Activity: Repeat the stretch of entries below from the line with "798x601 pixels." through the line with "You are a computer-use agent. Viewport: 1092px". Include both ends and add nothing.

--- Information shown ---

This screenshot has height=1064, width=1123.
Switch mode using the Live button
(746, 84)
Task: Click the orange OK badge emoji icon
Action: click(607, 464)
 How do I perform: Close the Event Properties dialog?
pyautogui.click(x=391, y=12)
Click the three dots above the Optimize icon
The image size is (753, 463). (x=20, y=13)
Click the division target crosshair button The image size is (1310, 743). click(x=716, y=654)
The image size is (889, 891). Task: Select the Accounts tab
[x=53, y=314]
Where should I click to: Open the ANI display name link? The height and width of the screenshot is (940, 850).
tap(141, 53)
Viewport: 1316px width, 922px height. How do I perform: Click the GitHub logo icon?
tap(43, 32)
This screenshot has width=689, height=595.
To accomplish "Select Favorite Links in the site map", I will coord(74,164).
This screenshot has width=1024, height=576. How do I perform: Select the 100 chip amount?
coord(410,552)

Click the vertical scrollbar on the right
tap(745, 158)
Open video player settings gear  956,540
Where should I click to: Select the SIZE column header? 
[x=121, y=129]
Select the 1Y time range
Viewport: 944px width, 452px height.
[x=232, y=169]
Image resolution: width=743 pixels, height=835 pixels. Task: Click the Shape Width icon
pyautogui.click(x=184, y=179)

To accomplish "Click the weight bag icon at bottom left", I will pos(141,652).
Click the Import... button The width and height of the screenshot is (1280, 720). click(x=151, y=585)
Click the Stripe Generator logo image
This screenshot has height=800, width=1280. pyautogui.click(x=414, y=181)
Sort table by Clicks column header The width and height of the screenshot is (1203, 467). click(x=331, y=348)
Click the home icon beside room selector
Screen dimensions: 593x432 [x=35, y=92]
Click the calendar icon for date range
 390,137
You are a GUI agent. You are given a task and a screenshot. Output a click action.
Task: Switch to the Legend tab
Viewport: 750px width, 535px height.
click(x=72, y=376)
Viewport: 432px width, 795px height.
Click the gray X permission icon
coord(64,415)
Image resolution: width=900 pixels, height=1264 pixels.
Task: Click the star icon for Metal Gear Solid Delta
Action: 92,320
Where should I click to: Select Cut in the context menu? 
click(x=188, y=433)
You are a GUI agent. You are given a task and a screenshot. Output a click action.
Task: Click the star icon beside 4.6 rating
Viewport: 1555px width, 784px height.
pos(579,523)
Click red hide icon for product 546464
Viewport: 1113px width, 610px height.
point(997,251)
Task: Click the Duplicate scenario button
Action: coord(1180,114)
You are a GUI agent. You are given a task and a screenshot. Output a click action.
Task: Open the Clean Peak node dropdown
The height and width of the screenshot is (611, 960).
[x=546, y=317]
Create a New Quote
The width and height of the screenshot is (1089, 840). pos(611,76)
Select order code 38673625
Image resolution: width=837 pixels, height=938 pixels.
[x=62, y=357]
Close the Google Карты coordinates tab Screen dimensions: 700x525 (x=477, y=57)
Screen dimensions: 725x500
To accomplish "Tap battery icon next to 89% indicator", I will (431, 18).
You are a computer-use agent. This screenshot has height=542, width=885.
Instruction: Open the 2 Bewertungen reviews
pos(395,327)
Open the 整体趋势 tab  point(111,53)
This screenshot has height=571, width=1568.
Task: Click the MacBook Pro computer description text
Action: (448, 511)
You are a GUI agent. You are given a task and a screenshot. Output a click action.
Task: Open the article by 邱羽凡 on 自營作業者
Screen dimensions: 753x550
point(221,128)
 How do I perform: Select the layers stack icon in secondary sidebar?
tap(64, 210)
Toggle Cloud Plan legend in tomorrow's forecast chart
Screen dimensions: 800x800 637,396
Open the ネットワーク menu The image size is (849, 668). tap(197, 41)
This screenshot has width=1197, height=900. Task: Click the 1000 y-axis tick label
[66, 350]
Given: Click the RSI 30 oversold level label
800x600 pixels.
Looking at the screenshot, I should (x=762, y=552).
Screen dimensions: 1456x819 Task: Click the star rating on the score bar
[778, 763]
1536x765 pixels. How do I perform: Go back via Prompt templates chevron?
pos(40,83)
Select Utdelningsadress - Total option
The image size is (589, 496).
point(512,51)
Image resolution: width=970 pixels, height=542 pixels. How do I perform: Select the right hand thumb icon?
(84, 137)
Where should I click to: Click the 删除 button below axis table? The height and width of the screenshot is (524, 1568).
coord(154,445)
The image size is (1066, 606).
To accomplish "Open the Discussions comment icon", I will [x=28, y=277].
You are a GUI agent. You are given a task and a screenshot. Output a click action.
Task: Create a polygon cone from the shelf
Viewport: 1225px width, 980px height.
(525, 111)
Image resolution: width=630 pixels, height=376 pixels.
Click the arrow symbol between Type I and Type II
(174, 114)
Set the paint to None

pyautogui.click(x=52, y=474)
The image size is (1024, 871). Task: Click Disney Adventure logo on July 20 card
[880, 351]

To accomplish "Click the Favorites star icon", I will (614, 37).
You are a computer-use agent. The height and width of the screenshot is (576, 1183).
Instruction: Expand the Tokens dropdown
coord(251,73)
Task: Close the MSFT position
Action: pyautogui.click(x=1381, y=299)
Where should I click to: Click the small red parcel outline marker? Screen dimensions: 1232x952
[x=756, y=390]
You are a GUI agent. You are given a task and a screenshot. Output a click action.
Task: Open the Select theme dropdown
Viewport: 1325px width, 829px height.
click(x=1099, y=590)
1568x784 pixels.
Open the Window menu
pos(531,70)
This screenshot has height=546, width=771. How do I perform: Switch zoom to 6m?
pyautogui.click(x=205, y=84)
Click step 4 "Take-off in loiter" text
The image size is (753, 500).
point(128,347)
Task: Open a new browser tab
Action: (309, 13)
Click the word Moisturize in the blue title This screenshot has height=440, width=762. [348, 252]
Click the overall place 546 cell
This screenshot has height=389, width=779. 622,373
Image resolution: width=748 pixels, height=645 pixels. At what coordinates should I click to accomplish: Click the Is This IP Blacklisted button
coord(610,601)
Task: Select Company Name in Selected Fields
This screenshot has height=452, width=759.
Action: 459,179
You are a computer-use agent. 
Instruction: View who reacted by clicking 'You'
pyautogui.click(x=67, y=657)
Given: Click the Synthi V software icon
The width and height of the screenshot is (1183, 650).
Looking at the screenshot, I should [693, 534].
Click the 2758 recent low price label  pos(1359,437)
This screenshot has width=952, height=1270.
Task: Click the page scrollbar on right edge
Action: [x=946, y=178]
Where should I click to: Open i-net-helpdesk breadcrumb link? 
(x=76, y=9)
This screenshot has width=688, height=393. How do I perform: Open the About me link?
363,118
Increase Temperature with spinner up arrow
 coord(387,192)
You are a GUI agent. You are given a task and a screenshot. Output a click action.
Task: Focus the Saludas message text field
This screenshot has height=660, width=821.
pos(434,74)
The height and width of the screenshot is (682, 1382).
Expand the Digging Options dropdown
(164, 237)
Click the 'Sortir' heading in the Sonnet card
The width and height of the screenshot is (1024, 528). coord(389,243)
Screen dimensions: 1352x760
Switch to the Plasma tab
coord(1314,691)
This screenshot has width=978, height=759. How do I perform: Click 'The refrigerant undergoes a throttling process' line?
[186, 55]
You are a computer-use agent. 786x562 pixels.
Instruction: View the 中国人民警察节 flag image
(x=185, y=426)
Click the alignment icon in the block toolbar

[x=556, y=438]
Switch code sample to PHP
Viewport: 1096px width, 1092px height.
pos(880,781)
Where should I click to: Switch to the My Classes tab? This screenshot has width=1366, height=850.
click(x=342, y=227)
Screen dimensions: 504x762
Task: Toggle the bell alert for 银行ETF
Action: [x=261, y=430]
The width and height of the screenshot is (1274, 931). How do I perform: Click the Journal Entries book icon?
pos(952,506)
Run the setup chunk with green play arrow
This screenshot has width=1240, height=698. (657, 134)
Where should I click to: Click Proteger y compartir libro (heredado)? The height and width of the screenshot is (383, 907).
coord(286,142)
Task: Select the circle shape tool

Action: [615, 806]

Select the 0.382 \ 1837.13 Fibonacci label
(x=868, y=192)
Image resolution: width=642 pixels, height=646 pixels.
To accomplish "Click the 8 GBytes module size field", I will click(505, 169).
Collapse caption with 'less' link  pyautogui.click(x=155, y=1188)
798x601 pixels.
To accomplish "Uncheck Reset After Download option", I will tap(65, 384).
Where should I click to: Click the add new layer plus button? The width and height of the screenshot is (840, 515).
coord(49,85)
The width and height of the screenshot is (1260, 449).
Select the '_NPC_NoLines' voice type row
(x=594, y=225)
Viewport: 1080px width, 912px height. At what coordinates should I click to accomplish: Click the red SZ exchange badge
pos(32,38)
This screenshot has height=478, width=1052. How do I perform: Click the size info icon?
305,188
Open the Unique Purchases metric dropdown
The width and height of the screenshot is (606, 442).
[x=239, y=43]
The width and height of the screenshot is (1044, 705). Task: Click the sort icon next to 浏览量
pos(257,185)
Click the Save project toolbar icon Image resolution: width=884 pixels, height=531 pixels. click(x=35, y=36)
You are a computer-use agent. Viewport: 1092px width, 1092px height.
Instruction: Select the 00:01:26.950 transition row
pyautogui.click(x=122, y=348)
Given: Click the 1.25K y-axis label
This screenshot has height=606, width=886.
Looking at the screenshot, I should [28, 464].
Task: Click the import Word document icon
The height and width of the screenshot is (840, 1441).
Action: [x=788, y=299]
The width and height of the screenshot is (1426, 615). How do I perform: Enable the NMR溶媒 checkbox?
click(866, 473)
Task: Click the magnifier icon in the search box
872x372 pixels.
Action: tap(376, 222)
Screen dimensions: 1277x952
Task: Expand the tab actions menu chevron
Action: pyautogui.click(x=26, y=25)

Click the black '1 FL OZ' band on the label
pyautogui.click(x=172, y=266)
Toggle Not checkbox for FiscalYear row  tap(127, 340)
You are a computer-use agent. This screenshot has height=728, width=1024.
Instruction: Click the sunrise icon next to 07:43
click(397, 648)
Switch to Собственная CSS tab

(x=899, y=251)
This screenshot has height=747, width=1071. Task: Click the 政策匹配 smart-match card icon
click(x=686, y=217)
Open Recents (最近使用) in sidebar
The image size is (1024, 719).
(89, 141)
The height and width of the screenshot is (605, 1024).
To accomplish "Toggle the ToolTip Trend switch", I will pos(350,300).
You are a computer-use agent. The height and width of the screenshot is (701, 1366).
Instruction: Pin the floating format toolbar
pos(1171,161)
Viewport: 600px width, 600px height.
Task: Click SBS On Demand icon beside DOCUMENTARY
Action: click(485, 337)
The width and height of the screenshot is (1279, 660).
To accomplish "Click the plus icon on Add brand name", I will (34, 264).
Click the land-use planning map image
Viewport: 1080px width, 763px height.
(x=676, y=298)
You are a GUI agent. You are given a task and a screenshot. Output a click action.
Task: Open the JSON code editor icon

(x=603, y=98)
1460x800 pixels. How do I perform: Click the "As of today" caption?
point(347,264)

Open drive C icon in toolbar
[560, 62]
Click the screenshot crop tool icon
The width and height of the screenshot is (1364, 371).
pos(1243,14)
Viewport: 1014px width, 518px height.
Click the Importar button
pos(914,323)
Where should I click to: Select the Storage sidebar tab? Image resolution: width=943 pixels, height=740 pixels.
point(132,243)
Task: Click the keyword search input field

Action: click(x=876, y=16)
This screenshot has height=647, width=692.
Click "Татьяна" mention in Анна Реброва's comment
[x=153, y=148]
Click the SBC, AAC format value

---

Written solution:
798x601 pixels.
To accomplish "Uncheck Reset After Download option", I will tap(65, 384).
Where should I click to: Click the add new layer plus button? The width and height of the screenshot is (840, 515).
coord(49,85)
The width and height of the screenshot is (1260, 449).
Select the '_NPC_NoLines' voice type row
(x=594, y=225)
Viewport: 1080px width, 912px height. At what coordinates should I click to accomplish: Click the red SZ exchange badge
pos(32,38)
This screenshot has height=478, width=1052. How do I perform: Click the size info icon?
305,188
Open the Unique Purchases metric dropdown
The width and height of the screenshot is (606, 442).
[x=239, y=43]
The width and height of the screenshot is (1044, 705). Task: Click the sort icon next to 浏览量
pos(257,185)
Click the Save project toolbar icon Image resolution: width=884 pixels, height=531 pixels. click(x=35, y=36)
You are a computer-use agent. Viewport: 1092px width, 1092px height.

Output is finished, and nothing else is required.